This story is included in the inaugural 2015 edition of Safety Partners’ publication, “Incidents, Accidents, and Near Misses in Laboratory Research.”
“Oh crap.” Dr. Ming looked down at his gloved hand. He saw a small slice in his left glove. He looked closer and saw a trickle of blood. He looked even closer and saw a small cut.
Dr. Ming was a seasoned scientist working at a medical device company. He was conducting research involving human fecal occult blood. On this day, he was working in the tissue culture room. To be exact, he was slicing human feces with a scalpel to prepare test samples. He was following all the safety procedures: wearing safety glasses, lab gloves, a lab coat, and working with the samples inside a biosafety cabinet.
His scalpel was so sharp and the cut was so small that he didn’t even feel the blade slice his hand. He didn’t know if he cut himself before, during, or after he was slicing the material. It just happened. It was just a tiny, ½ inch cut. But it didn’t matter; he had to respond. The material could contain bloodborne pathogens such as Hepatitis B Virus (HBV), Hepatitis C Virus (HCV), and Human Immunodeficiency Virus (HIV). The company had just conducted their annual required Biosafety and Bloodborne Pathogen training so he knew top-of-mind how to respond and equally as important, why.
He contacted his biosafety officer immediately. As he waited for her to arrive, he removed his left glove using his gloved right hand. He squeezed the cut to draw more blood from the wound.
The company’s biosafety officer, Page, arrived within five minutes. She instructed Dr. Ming to call the local Occupational Health Center in Cambridge, with which the company had an established agreement. Since the incident involved human source material with the potential to harbor bloodborne pathogens, it was the employer’s obligation to make sure Dr. Ming had immediate access to treatment at the employer’s cost. That’s the law. Page even offered to drive him to the Center but he declined and called for an Uber ride.
Even though Dr. Ming had already had his HBV vaccination eight years earlier, the Center inoculated him with vaccine as an extra precaution and put him on a testing protocol. He had to return to the Center at 30, 90, and 180-day intervals to make sure he remained negative for any potential pathogens from the exposure. Unfortunately, there is no faster way to determine if someone has been infected, so it is necessary to wait. By December, six months after the incident, Dr. Ming was given the all-clear. The process was nerve-wracking because he had to wait six months. He thought the odds of infection were low, but it was still stressful. Because of this stress, the Center offered him counseling as part of the treatment protocol, which he declined.
In the end, Dr. Ming was fine, but he lived with the uncertainty of the testing results for six months. Being a very experienced scientist, he remained calm, cool, and collected and he responded “by the book”— the exact response an EHS professional hopes for.

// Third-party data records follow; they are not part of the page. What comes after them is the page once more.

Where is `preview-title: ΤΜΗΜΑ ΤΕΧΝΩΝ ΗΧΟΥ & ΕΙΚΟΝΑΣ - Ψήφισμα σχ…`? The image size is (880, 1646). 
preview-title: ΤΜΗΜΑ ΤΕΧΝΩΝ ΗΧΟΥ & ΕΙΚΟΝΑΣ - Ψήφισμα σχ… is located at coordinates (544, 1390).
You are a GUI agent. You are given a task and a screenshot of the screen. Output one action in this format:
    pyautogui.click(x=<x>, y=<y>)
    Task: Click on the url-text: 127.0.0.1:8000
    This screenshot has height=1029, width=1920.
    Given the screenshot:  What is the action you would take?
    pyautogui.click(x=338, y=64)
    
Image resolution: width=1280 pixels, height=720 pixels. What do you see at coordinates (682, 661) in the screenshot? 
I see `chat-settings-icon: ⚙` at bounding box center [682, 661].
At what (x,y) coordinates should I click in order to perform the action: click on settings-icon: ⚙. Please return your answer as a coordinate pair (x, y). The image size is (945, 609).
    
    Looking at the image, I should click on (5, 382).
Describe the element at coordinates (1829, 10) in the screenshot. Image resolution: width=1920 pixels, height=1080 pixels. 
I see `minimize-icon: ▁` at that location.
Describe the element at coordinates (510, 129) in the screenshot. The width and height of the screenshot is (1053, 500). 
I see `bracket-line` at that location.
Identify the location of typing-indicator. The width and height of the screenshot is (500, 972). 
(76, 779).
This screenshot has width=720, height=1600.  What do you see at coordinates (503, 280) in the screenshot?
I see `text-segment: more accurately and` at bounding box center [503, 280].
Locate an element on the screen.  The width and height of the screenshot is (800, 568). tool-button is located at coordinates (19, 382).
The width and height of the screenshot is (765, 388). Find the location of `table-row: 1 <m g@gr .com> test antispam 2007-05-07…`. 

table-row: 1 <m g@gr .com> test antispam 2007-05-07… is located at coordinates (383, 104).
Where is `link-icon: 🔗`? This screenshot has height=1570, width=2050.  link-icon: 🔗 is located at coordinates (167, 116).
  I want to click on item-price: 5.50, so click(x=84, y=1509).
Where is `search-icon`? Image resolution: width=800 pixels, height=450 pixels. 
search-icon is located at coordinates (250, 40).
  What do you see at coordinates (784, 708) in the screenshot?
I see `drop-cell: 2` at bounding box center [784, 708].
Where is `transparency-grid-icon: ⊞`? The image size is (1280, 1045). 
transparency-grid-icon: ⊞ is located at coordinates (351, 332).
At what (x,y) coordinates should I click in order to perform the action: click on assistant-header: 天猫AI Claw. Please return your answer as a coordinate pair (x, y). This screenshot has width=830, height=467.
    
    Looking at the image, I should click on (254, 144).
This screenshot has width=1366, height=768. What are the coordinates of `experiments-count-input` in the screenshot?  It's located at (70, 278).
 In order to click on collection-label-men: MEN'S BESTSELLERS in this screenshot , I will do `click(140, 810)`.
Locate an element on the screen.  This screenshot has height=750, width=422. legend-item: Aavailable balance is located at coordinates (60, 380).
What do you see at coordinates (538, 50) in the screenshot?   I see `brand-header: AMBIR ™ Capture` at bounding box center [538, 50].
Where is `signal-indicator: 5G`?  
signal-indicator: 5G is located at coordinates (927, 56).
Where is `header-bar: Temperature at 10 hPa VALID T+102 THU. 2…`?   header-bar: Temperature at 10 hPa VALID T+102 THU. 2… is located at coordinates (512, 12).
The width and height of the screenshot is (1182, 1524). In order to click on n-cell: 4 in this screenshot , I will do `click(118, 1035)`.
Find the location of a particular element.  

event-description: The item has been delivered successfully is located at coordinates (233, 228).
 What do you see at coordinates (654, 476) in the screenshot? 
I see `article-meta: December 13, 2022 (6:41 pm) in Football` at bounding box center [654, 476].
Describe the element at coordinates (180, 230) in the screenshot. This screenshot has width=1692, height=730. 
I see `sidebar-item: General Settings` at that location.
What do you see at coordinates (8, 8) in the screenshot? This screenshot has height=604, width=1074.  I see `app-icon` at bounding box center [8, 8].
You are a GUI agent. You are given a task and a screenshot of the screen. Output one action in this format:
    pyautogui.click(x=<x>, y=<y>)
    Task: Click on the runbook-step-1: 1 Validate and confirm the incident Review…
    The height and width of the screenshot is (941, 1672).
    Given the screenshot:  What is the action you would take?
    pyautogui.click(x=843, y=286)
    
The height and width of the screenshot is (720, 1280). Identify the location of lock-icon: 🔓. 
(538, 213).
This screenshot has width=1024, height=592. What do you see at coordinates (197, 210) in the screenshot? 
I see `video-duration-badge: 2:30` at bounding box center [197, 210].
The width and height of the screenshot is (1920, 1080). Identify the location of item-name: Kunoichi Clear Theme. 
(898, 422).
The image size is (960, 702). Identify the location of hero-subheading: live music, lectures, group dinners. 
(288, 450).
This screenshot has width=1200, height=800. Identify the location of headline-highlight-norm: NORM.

But, the life of an incident does not end there. As a follow-up, Page made an entry on the company’s OSHA 300 Log of work-related injuries and illnesses. It’s a legal requirement. This particular incident was considered recordable and not reportable because hospitalization was not required. But, Page and the company’s Safety Committee did have to record and investigate what happened, the root cause(s), and any remediation.
In this instance, the cause of the incident was determined to be “human error” due to a loss of focus on the task at hand. It was a subtle but important finding that Dr. Ming was distracted while slicing the material. It was June. It was late in the afternoon. His son was in the little league baseball playoffs in Concord. Dr. Ming didn’t want to miss another game. This was yet another case of an experienced scientist in a hurry causing a self-inflicted incident.